::: EXTRACTED INFORMATION

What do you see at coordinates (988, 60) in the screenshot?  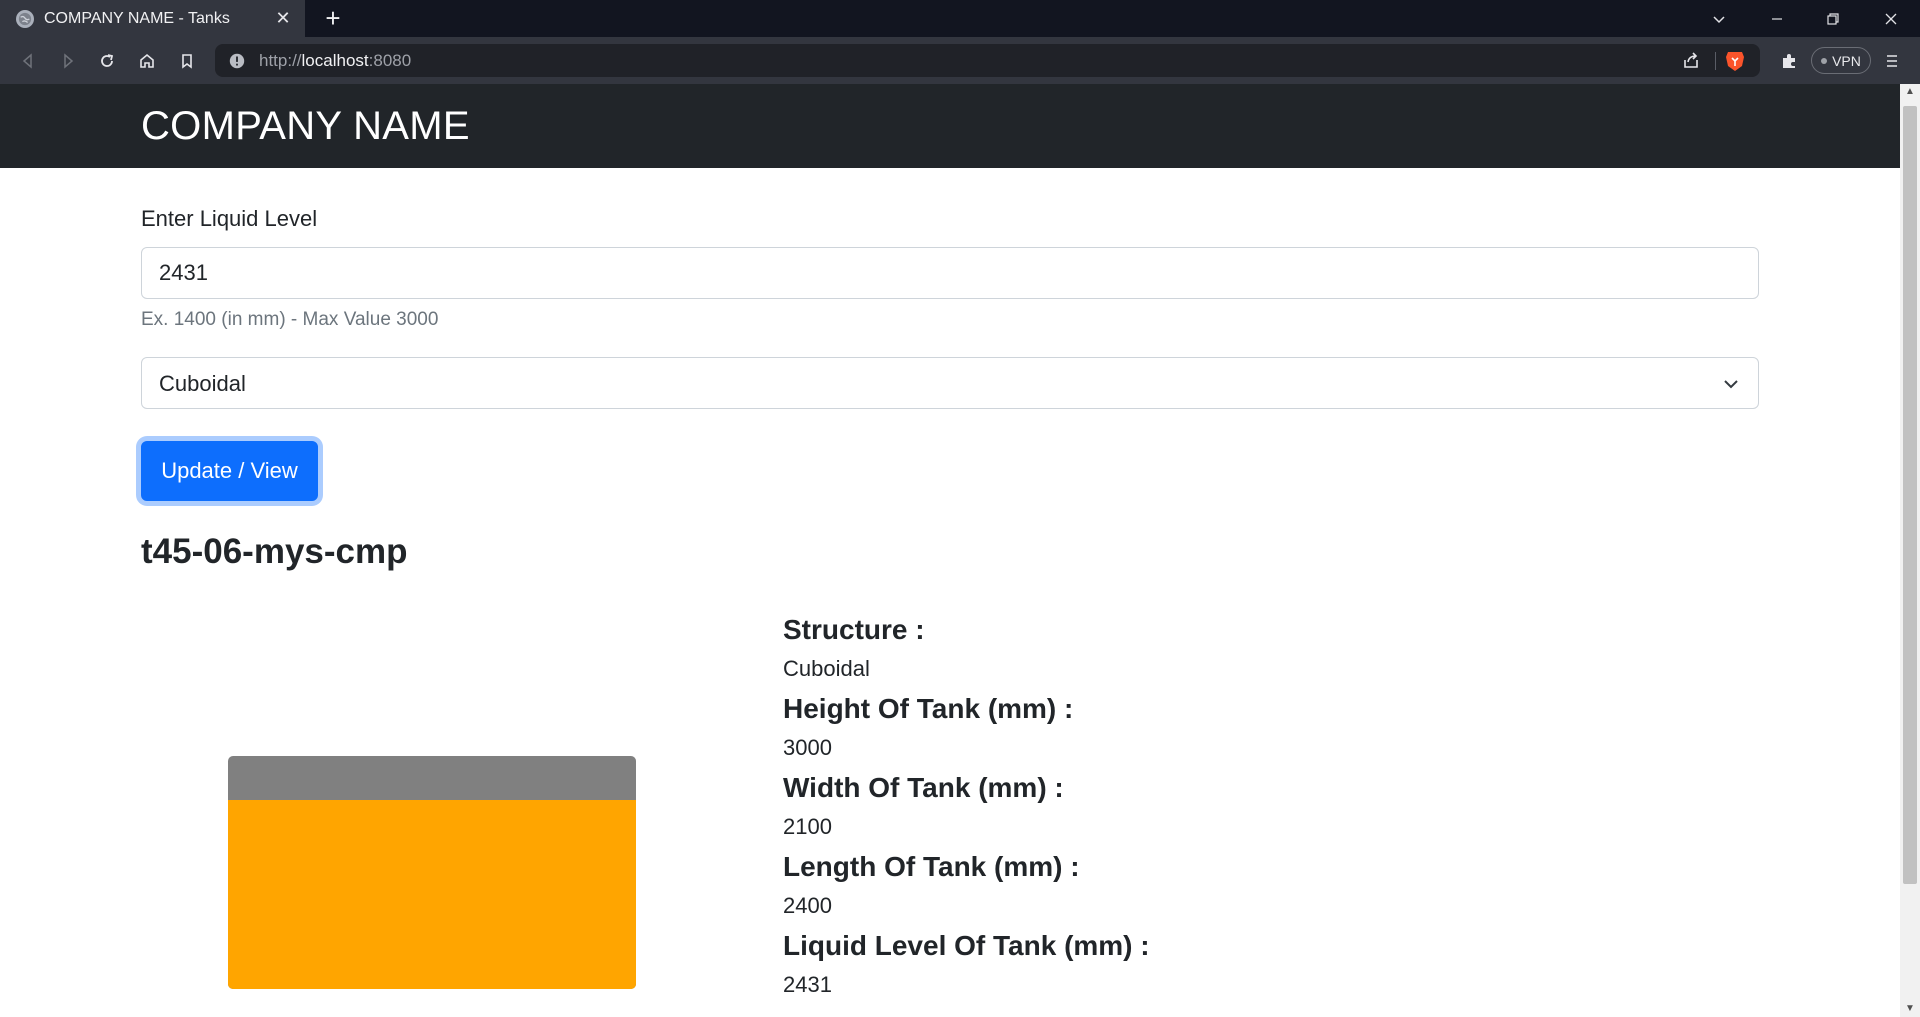 I see `address-bar: http://localhost:8080` at bounding box center [988, 60].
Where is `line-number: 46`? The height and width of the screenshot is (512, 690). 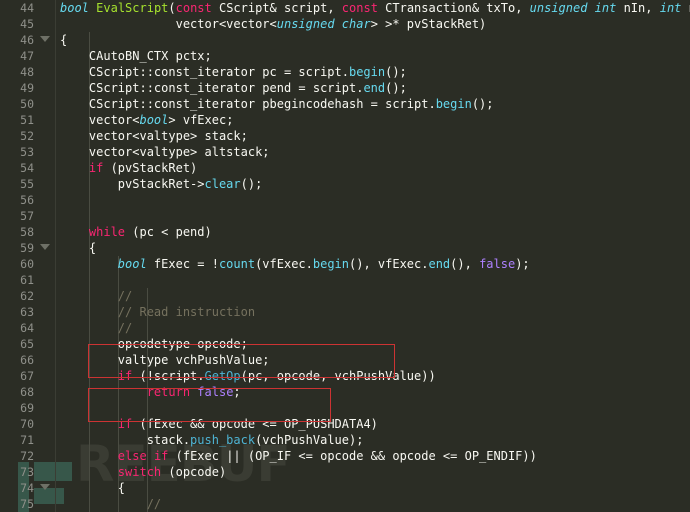
line-number: 46 is located at coordinates (28, 40).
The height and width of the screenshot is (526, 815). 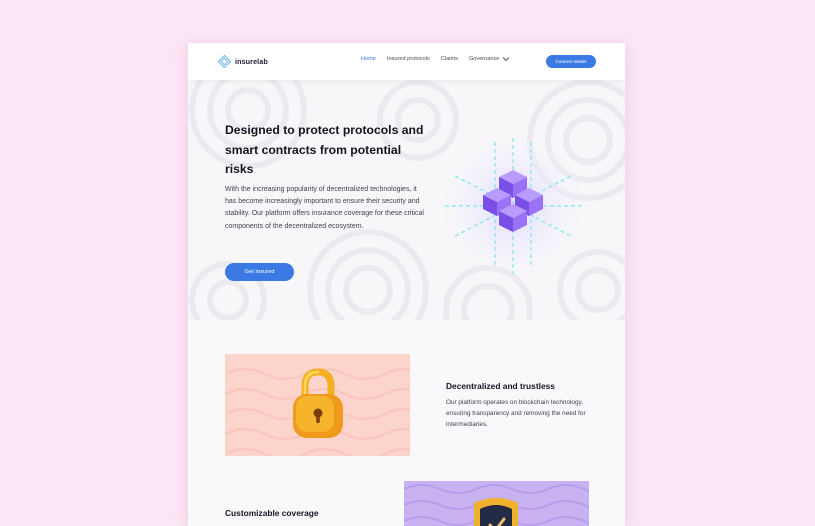 What do you see at coordinates (513, 206) in the screenshot?
I see `blockchain-cubes-illustration` at bounding box center [513, 206].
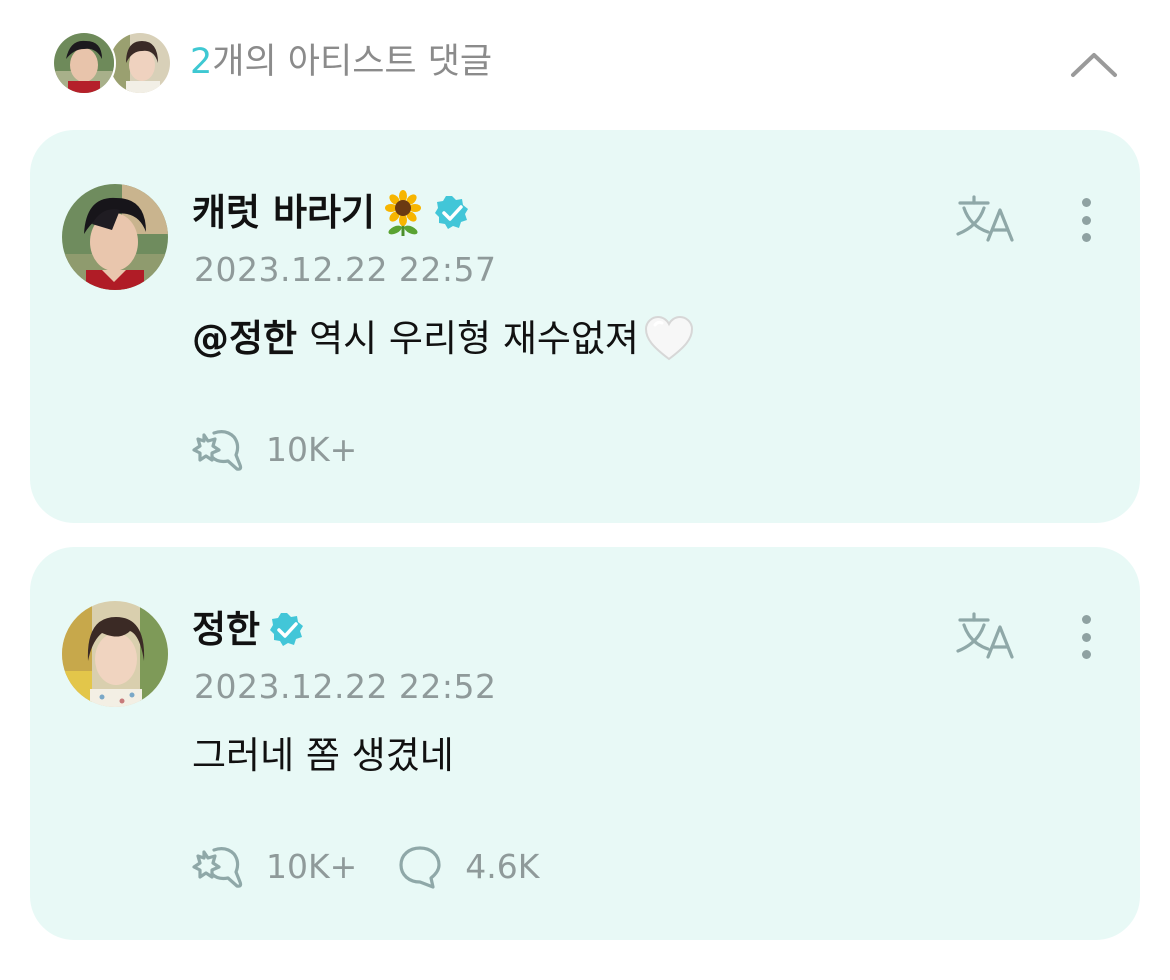 The image size is (1170, 980). What do you see at coordinates (502, 866) in the screenshot?
I see `reply-count: 4.6K` at bounding box center [502, 866].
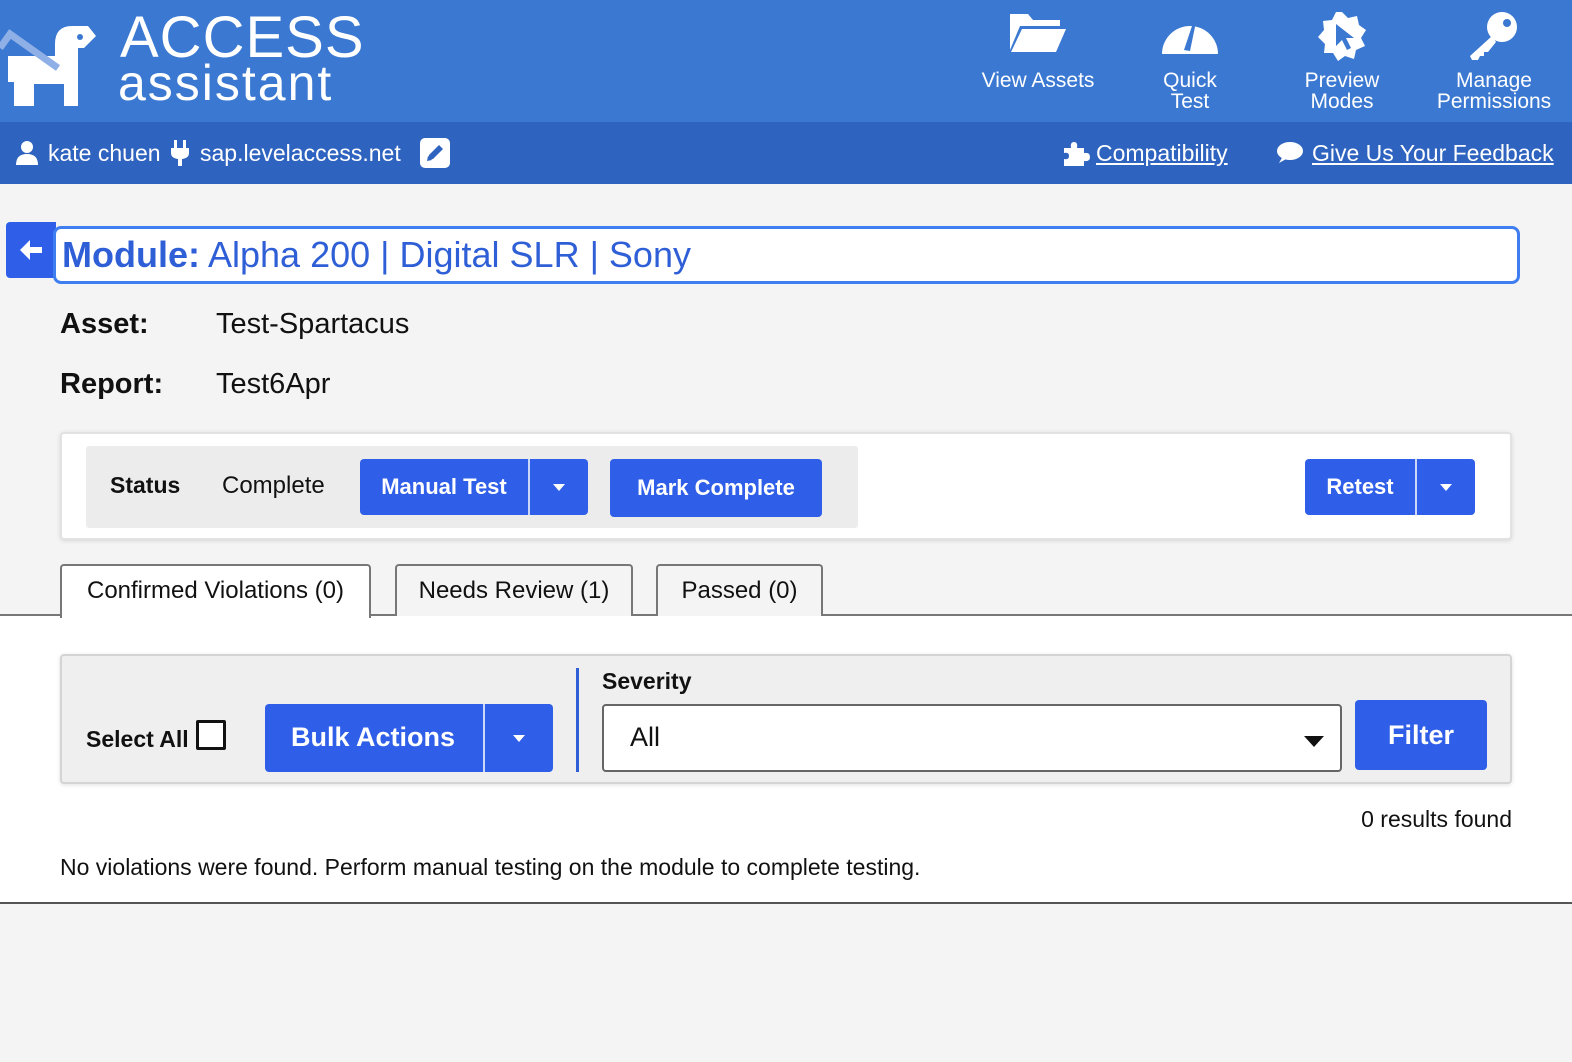  Describe the element at coordinates (435, 153) in the screenshot. I see `edit-server-icon` at that location.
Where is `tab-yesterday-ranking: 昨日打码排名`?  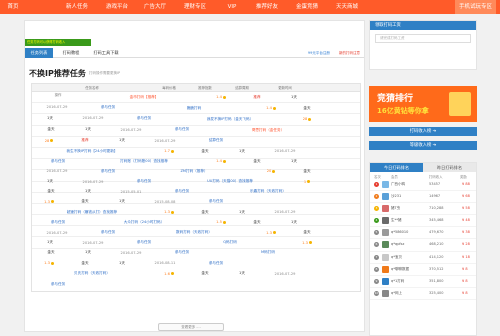
tab-yesterday-ranking: 昨日打码排名 is located at coordinates (450, 168).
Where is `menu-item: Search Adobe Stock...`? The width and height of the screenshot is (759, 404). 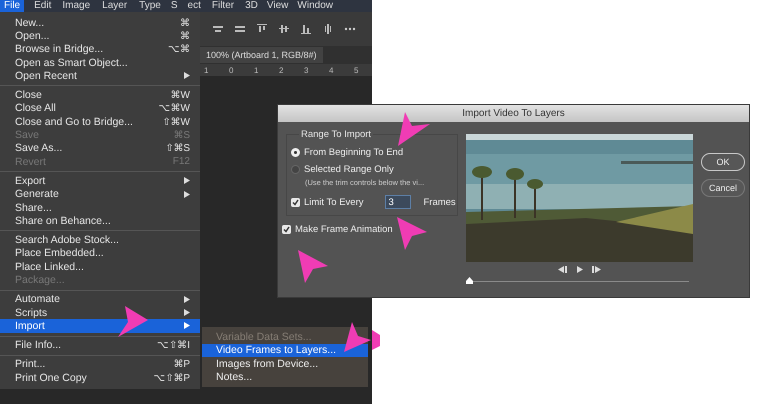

::::::

TASK STATEMENT —
Update the rows from the line containing "is (512, 690)." down to the line containing "line-number: 46 is" by replacing "screenshot" with "image" and changing nothing else. Return only those lines, without the pictures.

COMPLETED EXERCISE —
Where is `line-number: 46`? The height and width of the image is (512, 690). 
line-number: 46 is located at coordinates (28, 40).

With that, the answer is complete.